While protagonist Rami Malek certainly saw the role, fans quarreled over the authenticity of his performance, and some seem to believe that the film failed to portray Mercury in the right light.
6 Out of Africa (1985) – 58%
Meryl Streep and Robert Redford fall in love with this epic romantic drama which revolves around the character of Streep, a wealthy and aristocratic woman who finds herself having to make a crucial choice between a life of lavish comfort and true love.
Despite critics agreeing that both Streep’s and Redford’s performances were unique, many of them felt that the film was a slow pace and far too long. Yet there are just as many people who feel it Out of Africa is one of the defining romantic movies, on par with classics like Titanic and Casablanca.
5 Cimarron (1931) – 52%
Despite its medium-sized reviews, Cimarron won the top prize at the Oscars and remains one of the few Western films to have achieved that victory. It follows the story of a newspaper editor who convinces his wife to join him in Oklahoma.
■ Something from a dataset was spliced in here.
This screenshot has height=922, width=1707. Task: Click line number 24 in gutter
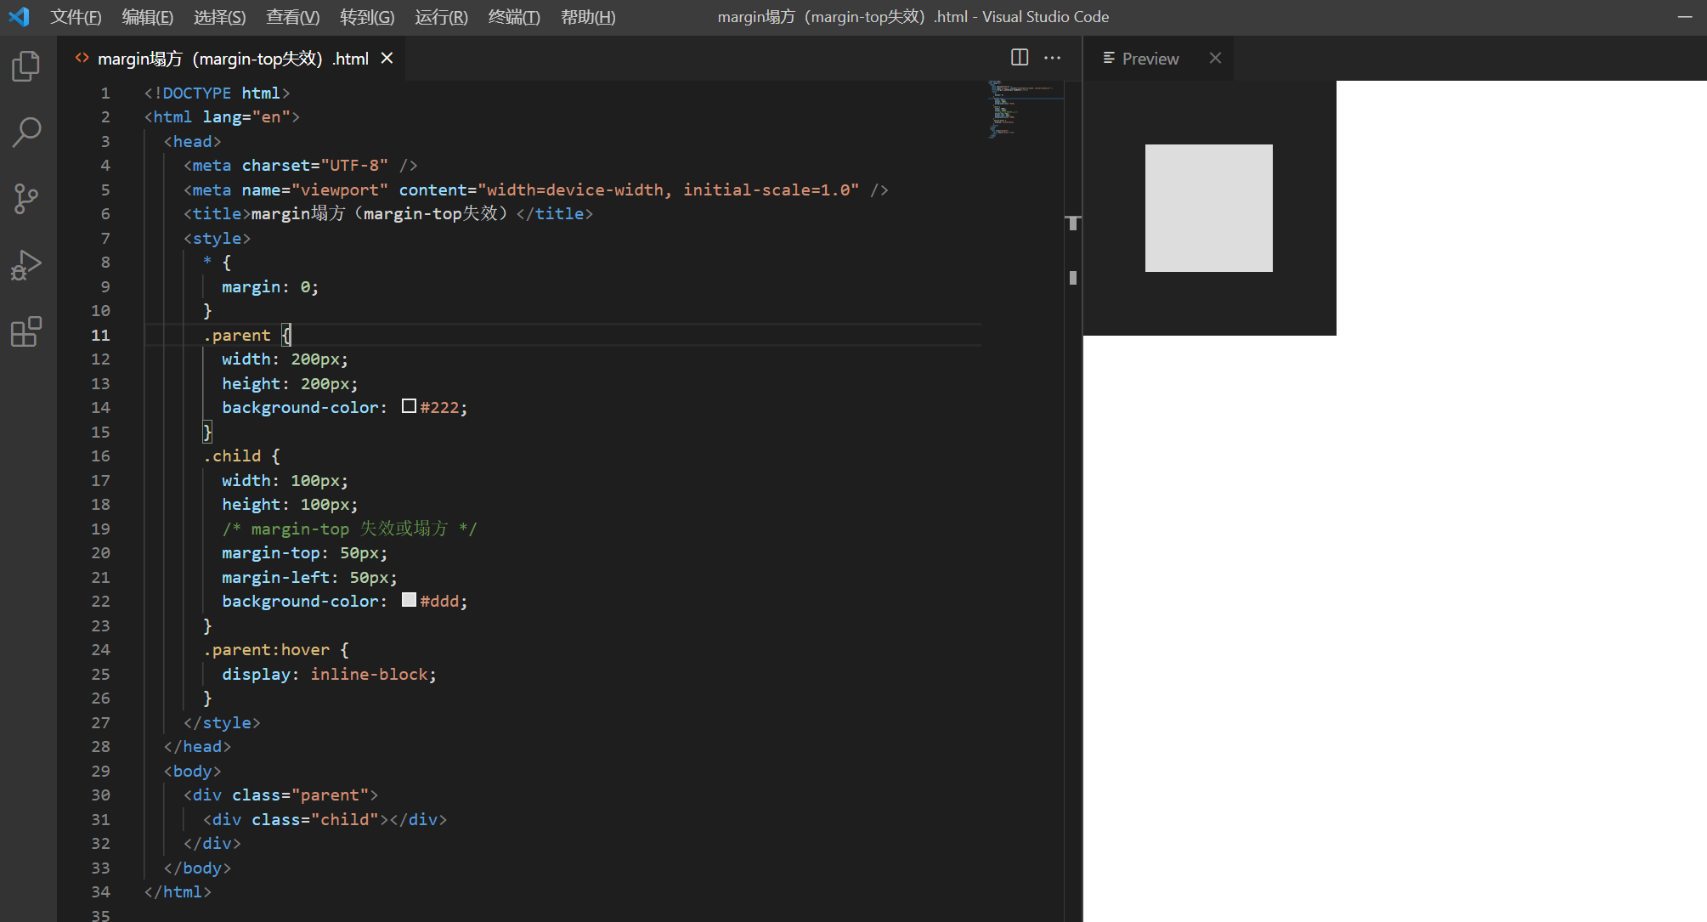[100, 650]
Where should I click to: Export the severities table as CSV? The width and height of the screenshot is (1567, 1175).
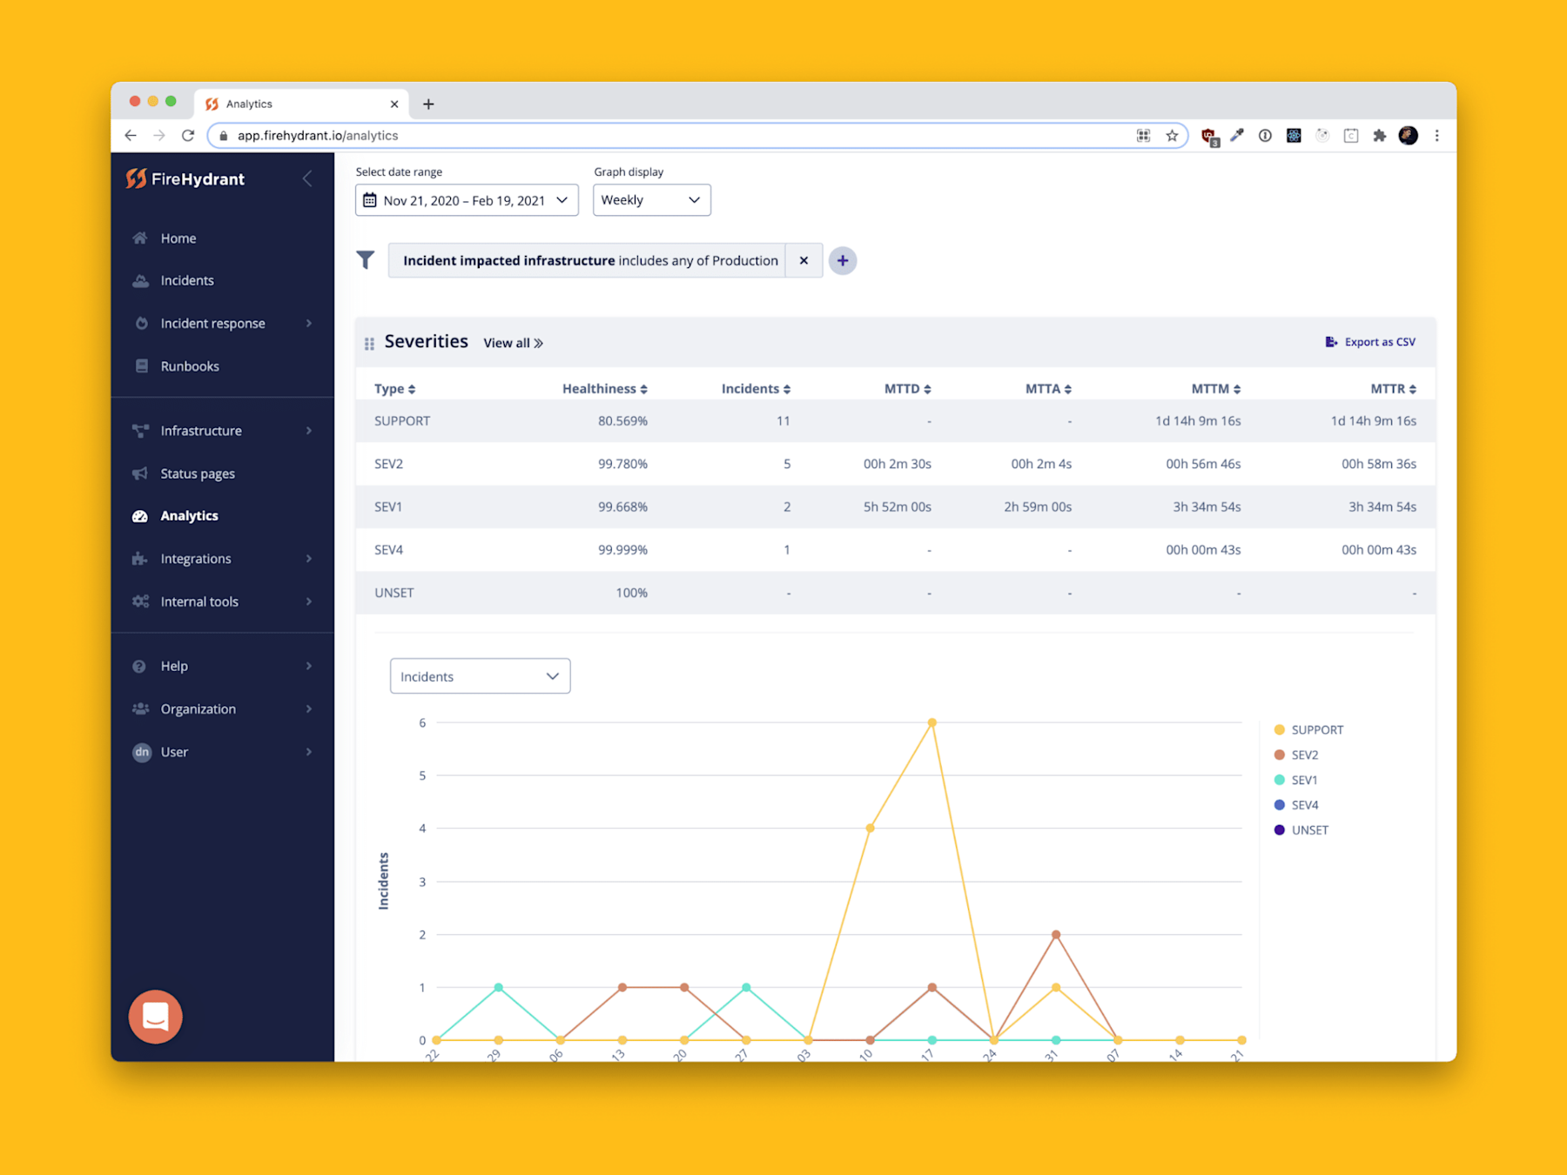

But when they arrive, he feels inclined to go further west, and the two remain tied to the territory until Oklahoma finally becomes an official state. Cimarron was based on the Edna Ferber novel of the same name and is considered one of the most influential western films ever made.
4 Alibi (1929) – 50%
When the daughter of a police chief marries a gang king in secret, she is forced to lead a secret life as she covers for her husband’s crimes. Nominated for best film almost a century ago, Alibi is a strange movie that does not hold anything at all.
Debuted at the end of the silent film era, Alibi was shot again for sound, resulting in incoherent line delivery and some noticeably off-kilter performance. Few would consider it a classic film, but it represents an interesting period in film production where Hollywood history buffs may be interested.
3 Extremely high and incredibly close (2011) – 45%
An adaptation of a novel from 2005, Extremely loud and incredibly close deals with Oskar Schell, a young boy struggling to cope with Aspberger’s syndrome. His father works to help him improve his social skills, but when he is killed during the September 11 attacks, Oskar is left stubborn, confused and upset.
Although the novel on which it was based is still enjoyed by many, critics wrote off Extremely loud and incredibly close as a self-evident example of Oscar bait. Emotionally exploitative and unnecessarily long, it has since gone down as one of the worst best film-nominated films of the last two decades.
2 The Greatest Show On Earth (1952) – 43%
Completely separated from The greatest showman, the musical starring Zac Efron and Hugh Jackman, this 1952 film had a similar story, though it eventually received less than favorable reviews. It took the audience behind the scenes of the amazing Ringling Brothers.
Despite its dazzling spectacle, only the film managed to obtain an approval rating of 43% from the review aggregator. It won best film, and it also won best story. Steve Spielberg credits the film as one of the films that has had the greatest impact on his career.
1 The Broadway Melody (1929) – 36%
The Broadway tunes is about the Vaudeville sisters Queenie and “Hank,” who take their action to Broadway in hopes of chasing fame and fortune. But what begins as a glittering showstopper succumbs to a bad romantic subplot in which the two women both find themselves in love with the same man.
Modern reviews have been friendlier to the film, while the original reviews were mixed. Many believed that the story itself was basic, but that it was enhanced by the style of instruction and excellent performance of the cast.